In terms of Gill v. Whitford, the Court is likely to be divided on this case as it has been throughout the history of partisan-gerrymandering litigation. In a 2004 gerrymandering case, the court split 5-4 on the issue of suing a state over unfair districts. Interestingly, the Court did not arrive at a single majority opinion.
What the Court did arrive at, however, was a scathing plurality opinion in which it suggested that the solution to partisan-gerrymandering simply did not exist and thus the Court could not judge partisan-gerrymandering questions.
This opinion was delivered by none other than Justice Scalia.
The upshot is that partisan-gerrymandering cases, like those in Wisconsin, delegitimize our representative government. So, tackling extreme partisan-gerrymandering should be a political layup. Yet, if Scalia’s opinion provides an insight into how his originalism might deal with partisan-gerrymandering, it is that the court cannot determine such questions. This non-answer is, in itself, an agenda.

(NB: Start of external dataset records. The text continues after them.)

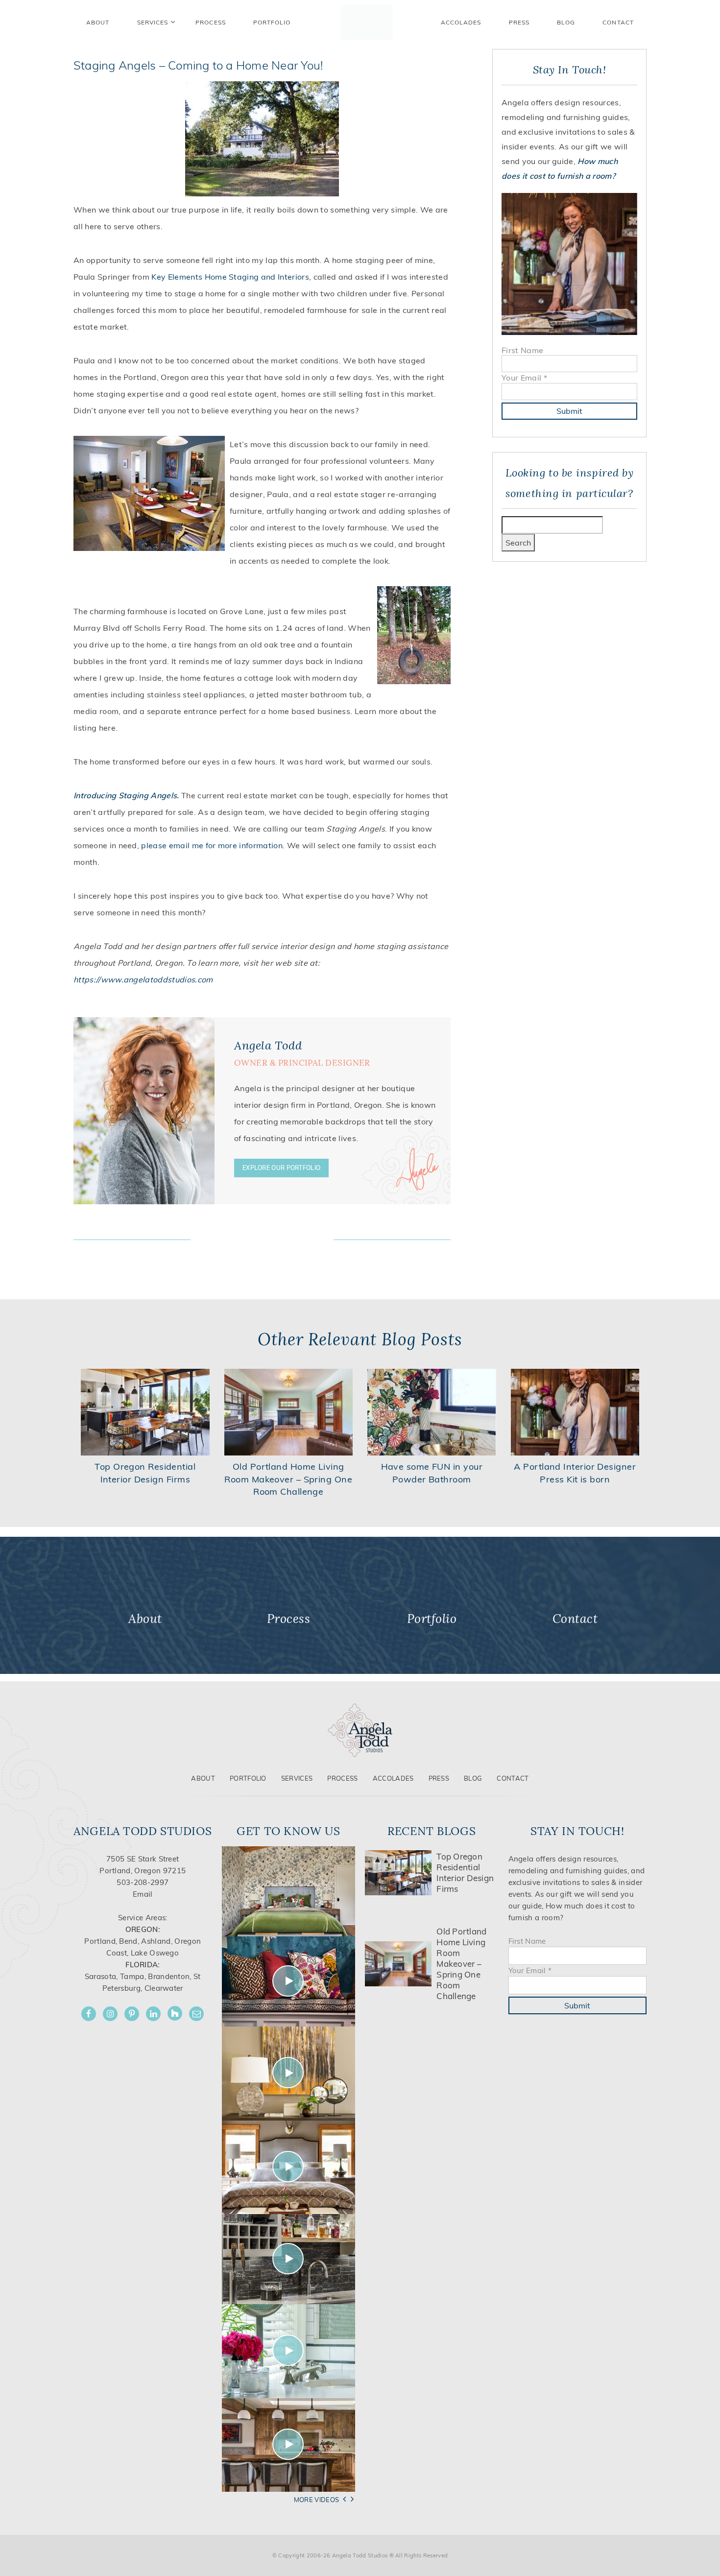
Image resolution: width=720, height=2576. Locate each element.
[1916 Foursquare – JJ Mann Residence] (289, 1980)
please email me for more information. (213, 845)
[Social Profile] (196, 2013)
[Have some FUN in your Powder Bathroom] (431, 1411)
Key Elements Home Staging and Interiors (230, 277)
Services (152, 22)
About (203, 1778)
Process (342, 1778)
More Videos (316, 2500)
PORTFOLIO (272, 22)
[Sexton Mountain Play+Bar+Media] (289, 2258)
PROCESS (210, 22)
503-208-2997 (142, 1882)
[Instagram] (110, 2013)
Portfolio (248, 1778)
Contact (618, 22)
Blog (566, 22)
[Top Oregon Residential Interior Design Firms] (145, 1411)
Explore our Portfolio (281, 1167)
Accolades (461, 22)
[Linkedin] (153, 2013)
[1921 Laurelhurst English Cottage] (289, 2350)
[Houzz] (175, 2013)
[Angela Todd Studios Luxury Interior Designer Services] (367, 22)
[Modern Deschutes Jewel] (289, 1890)
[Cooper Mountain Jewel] (289, 2444)
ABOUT (97, 22)
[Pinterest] (131, 2013)
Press (519, 22)
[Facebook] (88, 2013)
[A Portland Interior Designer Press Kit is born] (575, 1411)
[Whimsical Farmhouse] (289, 2166)
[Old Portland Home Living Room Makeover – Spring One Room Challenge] (288, 1411)
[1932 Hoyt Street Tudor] (289, 2072)
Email (143, 1894)
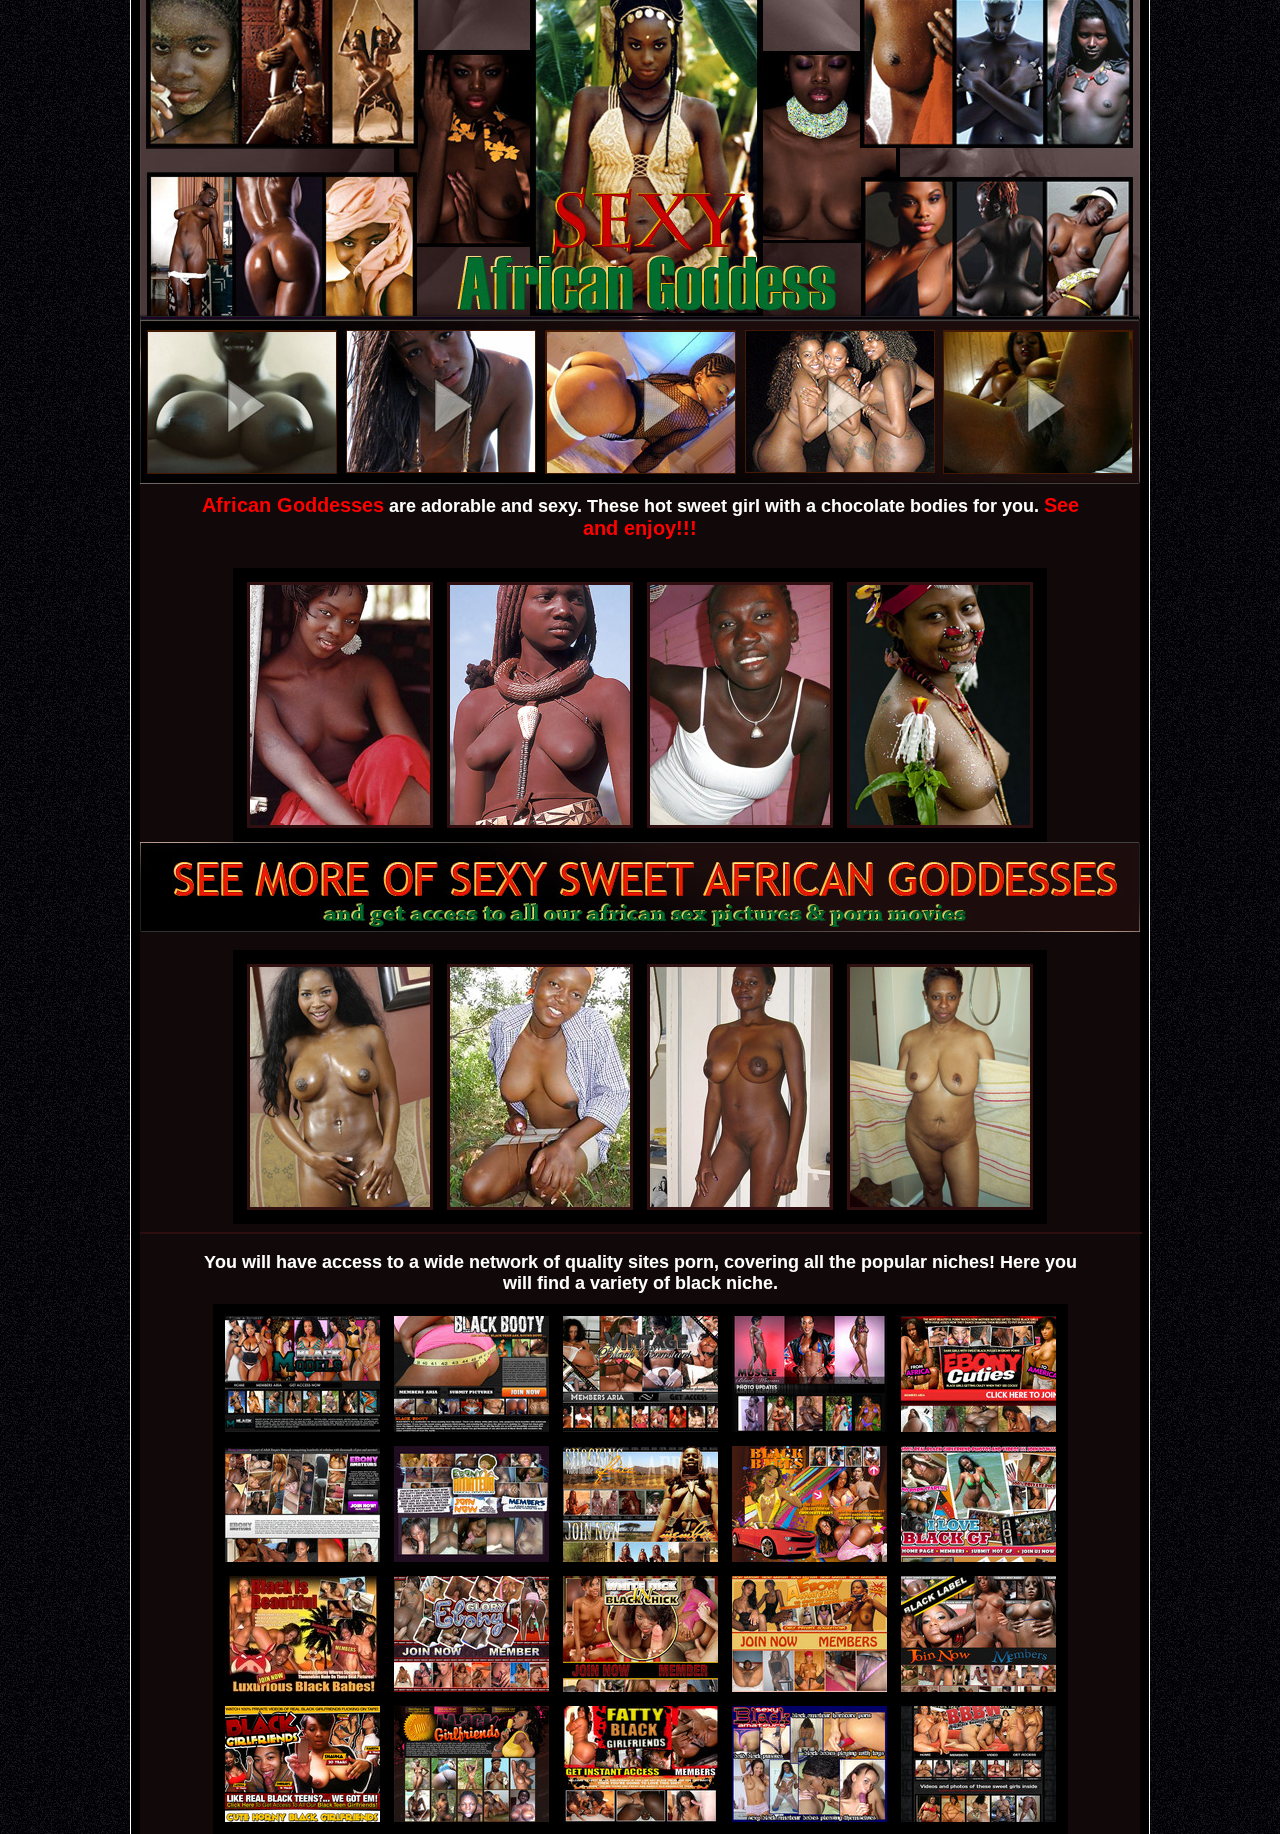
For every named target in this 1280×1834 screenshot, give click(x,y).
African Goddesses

This is where activists who truly wish to enact change ought to focus. Electing a president who will appoint justices devoid of political agenda is vital. Maybe they should even, as Amar puts it, appoint a “true originalist.”
Because Thomas follows the same originalist ideology as Scalia, he will likely agree that gerrymandering claims are not for the Court to decide. Thus Gill v. Whitford’s most important question—whether or not partisan-gerrymandering claims are justiciable—is vulnerable to an ideology that works at the expense of the legitimacy of our representative government.